The basis on which the payment of deficits will be made to each hospital in respect of each of the three years 1950, 1951 and 1952 will be either (1) the average amount of the deficit in the three years 1947, 1948 and 1949, or (2) the hospital's estimate of the amount of its deficit in 1950, whichever is the lower.
I do not think any Deputy will consider that an unreasonable basis. I may say that over one-third of the hospitals will be entitled to get up to the full amount of their estimated deficit so that no hardship or semblance of hardship can arise in their cases. In other cases the earlier payment and the increased income resulting from the increase in the capitation charge will either bridge the gap completely or go a good way towards it.
I feel that it is important that I should repeat what I already said in my reply to Deputy Briscoe about two matters. The first is that certain members of hospital boards have for some time been urging the Hospitals Commission to do something on the lines of what has been done. I will quote again the appropriate extract from the circular issued by the Hospitals Commission dealing with the matter:—
"The commission is aware that hospital authorities have been keenly alive to the extreme seriousness of the deficit position and, from time to time, representations have been made by members of hospital boards that more effective measures of internal control of expenditure might be achieved if hospitals were informed in advance of the amount of the grants they might expect to have paid to them in respect of the following year's deficits. It was contended that the current system of paying the deficits tended to sap the initiative of boards of management, since under it there did not appear to be the required incentive to economise."
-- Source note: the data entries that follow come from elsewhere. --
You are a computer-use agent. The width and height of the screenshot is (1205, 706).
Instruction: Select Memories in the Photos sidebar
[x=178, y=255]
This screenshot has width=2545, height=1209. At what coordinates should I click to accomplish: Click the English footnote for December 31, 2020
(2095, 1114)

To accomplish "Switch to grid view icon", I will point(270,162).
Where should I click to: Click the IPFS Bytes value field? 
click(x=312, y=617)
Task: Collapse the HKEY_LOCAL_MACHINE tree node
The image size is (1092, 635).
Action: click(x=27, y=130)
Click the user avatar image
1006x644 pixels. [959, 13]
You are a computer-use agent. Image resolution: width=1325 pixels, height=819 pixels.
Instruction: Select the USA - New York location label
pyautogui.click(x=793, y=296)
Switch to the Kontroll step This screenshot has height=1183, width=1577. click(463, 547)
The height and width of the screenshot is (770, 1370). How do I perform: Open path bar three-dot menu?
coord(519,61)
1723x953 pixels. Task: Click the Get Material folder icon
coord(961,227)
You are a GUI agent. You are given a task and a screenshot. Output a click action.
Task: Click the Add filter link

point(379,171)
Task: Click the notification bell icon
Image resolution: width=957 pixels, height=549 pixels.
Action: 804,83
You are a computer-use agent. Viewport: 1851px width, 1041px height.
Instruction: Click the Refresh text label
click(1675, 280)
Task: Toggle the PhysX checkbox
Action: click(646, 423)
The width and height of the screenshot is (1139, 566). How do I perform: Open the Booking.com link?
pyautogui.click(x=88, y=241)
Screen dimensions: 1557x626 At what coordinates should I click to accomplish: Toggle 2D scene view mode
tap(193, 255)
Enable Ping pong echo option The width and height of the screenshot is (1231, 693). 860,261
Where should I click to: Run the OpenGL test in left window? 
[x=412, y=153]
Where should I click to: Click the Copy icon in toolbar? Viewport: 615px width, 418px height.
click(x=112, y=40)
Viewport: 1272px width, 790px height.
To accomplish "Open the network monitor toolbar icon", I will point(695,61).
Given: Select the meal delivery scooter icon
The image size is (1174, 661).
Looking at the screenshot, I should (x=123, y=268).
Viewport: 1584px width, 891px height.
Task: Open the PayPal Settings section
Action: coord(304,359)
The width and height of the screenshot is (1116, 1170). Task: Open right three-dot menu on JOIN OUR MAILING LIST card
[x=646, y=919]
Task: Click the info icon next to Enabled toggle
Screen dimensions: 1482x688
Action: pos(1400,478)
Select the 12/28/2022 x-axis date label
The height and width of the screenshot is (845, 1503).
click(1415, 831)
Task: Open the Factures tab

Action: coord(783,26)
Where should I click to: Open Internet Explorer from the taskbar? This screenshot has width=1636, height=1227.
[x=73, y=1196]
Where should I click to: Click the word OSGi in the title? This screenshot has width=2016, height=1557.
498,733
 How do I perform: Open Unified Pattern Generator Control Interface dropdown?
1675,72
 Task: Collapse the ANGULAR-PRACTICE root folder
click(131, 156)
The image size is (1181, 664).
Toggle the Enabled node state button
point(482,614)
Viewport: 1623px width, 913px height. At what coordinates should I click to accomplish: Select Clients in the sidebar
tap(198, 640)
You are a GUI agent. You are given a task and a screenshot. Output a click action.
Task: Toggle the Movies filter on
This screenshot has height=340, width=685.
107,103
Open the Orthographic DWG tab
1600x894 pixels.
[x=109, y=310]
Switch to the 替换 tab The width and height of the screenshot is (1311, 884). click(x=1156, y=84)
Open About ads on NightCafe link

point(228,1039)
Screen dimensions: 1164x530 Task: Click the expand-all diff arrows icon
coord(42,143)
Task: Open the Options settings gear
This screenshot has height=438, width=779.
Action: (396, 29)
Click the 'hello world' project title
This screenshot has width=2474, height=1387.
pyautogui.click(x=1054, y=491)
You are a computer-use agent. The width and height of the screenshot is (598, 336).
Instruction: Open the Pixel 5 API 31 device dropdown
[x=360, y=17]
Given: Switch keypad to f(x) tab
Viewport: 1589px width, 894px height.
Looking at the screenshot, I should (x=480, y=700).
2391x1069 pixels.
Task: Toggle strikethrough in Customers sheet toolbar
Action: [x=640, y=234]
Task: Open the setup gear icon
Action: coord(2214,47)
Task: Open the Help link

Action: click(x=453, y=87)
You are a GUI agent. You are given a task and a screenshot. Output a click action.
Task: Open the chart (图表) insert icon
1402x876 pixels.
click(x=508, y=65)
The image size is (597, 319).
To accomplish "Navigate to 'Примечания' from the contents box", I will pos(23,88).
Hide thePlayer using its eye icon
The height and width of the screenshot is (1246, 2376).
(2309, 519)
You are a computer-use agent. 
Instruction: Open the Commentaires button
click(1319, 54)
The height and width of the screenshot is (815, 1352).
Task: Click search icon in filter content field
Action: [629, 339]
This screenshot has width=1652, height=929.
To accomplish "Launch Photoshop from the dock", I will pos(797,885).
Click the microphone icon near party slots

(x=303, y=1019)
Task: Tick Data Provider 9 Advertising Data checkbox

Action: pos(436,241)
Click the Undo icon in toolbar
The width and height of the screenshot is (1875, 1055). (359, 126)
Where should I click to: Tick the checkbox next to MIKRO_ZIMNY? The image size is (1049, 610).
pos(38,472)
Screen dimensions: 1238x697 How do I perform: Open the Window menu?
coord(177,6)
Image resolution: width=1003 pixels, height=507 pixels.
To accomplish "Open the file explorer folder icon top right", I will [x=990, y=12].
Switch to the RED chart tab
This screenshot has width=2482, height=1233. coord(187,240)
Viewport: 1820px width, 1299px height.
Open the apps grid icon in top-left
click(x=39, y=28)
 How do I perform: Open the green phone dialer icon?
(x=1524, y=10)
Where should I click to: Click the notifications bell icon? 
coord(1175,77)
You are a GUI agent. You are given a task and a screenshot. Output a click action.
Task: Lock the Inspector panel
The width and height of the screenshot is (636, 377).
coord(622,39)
The second point is that I wish to emphasise that at no time did the total annual investment income of all the Hospitals Trust Fund exceed £330,500, and as the amount paid in deficits in respect of 1948 was nearly £400,000, as the amount to be paid in respect of 1949 will reach that figure, and as £400,000 is the annual figure now fixed in respect of the years 1950, 1951 and 1952, it is futile to talk about the reservation of the investments of the fund to provide an endowment to pay the deficits. Even if every penny in the fund at its peak had been earmarked as an endowment for the deficits, the income would be insufficient for the purpose. I am not aware, however, that it was ever the intention to earmark all the money in the fund as an endowment. The sum provisionally set aside for that purpose some years ago was, as I mentioned £5,720,000, and that could do no more than meet half the deficit. I hope, therefore, that in future there will be less uninformed criticism on this matter.